→ **DATA RECORDS**:
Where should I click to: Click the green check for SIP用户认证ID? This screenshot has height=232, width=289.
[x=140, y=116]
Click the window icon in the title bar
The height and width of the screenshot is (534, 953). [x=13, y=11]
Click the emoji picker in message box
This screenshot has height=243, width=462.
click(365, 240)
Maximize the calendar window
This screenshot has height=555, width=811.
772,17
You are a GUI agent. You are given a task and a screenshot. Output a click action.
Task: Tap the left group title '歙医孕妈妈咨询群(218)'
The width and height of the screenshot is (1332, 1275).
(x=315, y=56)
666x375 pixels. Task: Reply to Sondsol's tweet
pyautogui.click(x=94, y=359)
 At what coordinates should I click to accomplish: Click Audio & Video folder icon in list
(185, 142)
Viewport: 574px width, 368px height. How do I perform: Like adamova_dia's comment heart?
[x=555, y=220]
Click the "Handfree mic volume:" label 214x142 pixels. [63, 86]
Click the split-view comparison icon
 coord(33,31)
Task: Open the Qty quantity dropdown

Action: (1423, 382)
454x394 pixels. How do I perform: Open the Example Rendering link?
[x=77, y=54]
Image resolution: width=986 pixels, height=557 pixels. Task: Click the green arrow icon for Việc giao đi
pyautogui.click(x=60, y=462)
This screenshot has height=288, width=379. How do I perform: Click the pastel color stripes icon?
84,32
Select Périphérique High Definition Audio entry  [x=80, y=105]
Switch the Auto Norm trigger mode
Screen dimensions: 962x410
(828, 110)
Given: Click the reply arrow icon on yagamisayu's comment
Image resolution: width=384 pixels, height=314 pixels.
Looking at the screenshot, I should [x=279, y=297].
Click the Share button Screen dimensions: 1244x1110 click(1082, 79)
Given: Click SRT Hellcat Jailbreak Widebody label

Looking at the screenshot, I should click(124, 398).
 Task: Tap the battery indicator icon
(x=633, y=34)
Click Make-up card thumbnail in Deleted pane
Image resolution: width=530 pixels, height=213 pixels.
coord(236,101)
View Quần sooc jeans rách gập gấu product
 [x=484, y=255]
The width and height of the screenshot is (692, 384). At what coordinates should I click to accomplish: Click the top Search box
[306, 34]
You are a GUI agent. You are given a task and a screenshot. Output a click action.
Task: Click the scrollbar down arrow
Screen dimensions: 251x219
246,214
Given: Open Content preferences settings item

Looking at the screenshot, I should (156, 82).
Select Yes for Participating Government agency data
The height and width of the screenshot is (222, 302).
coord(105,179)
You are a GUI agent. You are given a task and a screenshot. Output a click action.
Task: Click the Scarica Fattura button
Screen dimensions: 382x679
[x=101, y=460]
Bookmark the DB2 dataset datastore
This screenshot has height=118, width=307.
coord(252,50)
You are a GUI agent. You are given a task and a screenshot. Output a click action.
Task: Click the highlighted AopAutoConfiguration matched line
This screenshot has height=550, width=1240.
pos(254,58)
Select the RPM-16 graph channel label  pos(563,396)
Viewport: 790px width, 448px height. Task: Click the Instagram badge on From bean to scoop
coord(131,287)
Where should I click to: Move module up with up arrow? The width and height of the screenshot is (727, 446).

→ **TASK**:
Working through the records above, copy each line in which "Select" is found.

→ **TASK OUTPUT**:
Select Périphérique High Definition Audio entry  [x=80, y=105]
Select Yes for Participating Government agency data
Select the RPM-16 graph channel label  pos(563,396)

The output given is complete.